### BRIEF
From the comment thread on special relativity below, quote word for word the passage that begins at "To the extent" and stops after "most basic assumptions.".

### DOCUMENT EXTRACT
Copyright 2007 by David Morin, morin@physics.harvard.edu

"One might view the statement, “A sees B’s clock running slow, and also B sees A’s clock
running slow,” as somewhat unsettling. But in fact, it would be a complete disaster for
the theory if A and B viewed each other in different ways. A critical fact in the theory of
relativity is that A sees B in exactly the same way that B sees A."

http://www.people.fas.harvard.edu/~djmorin/chap11.pdf

A "complete disaster for SR," to assert YOUR view of it, eh? If all inertial observers reach the same conclusions in all inertial frames, there would be no SR. You don't understand the most fundamental premises of SR or their implications it seems. Clearly what the GPS demonstrates is this "complete disaster." The GPS satellites do not "see" the and ECI clocks as going slower than its own. They see them as going faster. The time dilation is NOT "reciprocal."

What is a "disaster" for SR is LR, which adopts the very premise that SR FORBIDS, and thereby makes the GPS possible.




aintnuthin said...

You say: "In all three frames, clock C reads 34.64, clock A reads 40"

That's simply saying that you KNOW one of them is wrong. That you KNOW that simultaneity is not "relative," that you KNOW that speed is absolute. And you think, that by saying this, you are "proving" SR. You are disproving it, that's all.

aintnuthin said...

More from Morin: Here he merely restates what I have already quoted the Baez physicist as saying:

"Our assumption that A is at rest on the train was critical in the above derivation. If A is moving with respect to the train, then eq. (11.9) doesn’t hold, because we cannot say that both A and B must agree. In everything we’ve done so far, we’ve assumed that A and B are in inertial frames, because these are the frames that the postulates of special relativity deal with....If, however, you are accelerating, then all bets are off, and it’s not valid for you to use the time dilation result when looking at a clock."

====

And Morin makes it clear that the travelling twin is the one who will be younger BECAUSE he is the one who is moving:


"If both A and B are blindfolded, they can still tell who is doing the traveling, because B will feel the acceleration at the turnaround."

Once again, the twin paradox just applies LR instead of SR to get it's resolution. In effect, it says the earth "really is" the preferred frame it this context because only that frame gives the correct answer. As between the two only one is "travelling," That can be determined and that twin will be younger, because the MOVING (not the non-moving) clock is the one (not both) that slows down.


aintnuthin said...

To the extent the travelling "believed" or "assumed" that the earth clock was slowing down (which, incidentally he can do only be ignoring all observed empirical facts and instead slavishly adopteing a belief that SR it "true"), then, to that extent, he was just plain WRONG. That's because SR is wrong in it's most basic assumptions.

As Morin (and every other physicist, even if YOU don't) acknowledges, for SR to "work out" as a viable theory (and not face "complete disaster") it must suppose that each clock runs slower than the other. Of course this is logically impossible, so it's certainly no surprise that such a premise never comports with empirical observation.

### DATA LINES
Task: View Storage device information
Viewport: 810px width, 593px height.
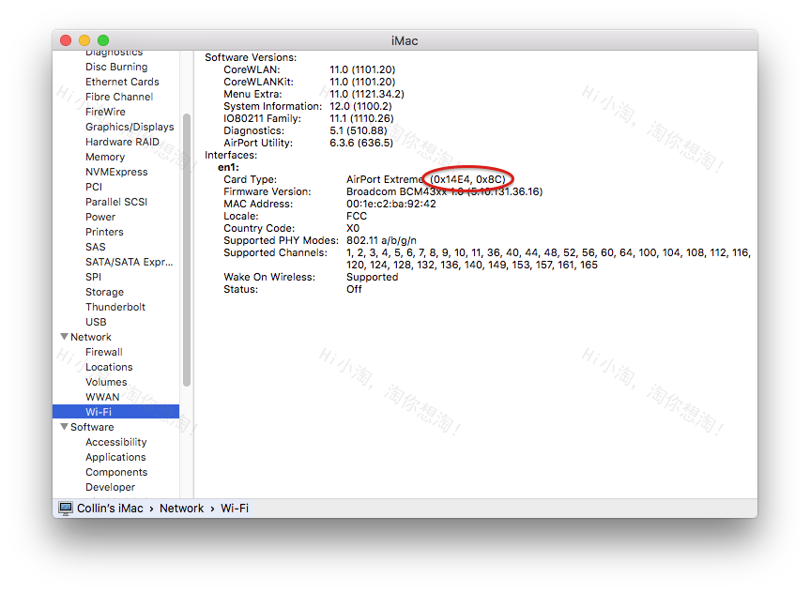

### WRITTEN SOLUTION
To the extent the travelling "believed" or "assumed" that the earth clock was slowing down (which, incidentally he can do only be ignoring all observed empirical facts and instead slavishly adopteing a belief that SR it "true"), then, to that extent, he was just plain WRONG. That's because SR is wrong in it's most basic assumptions.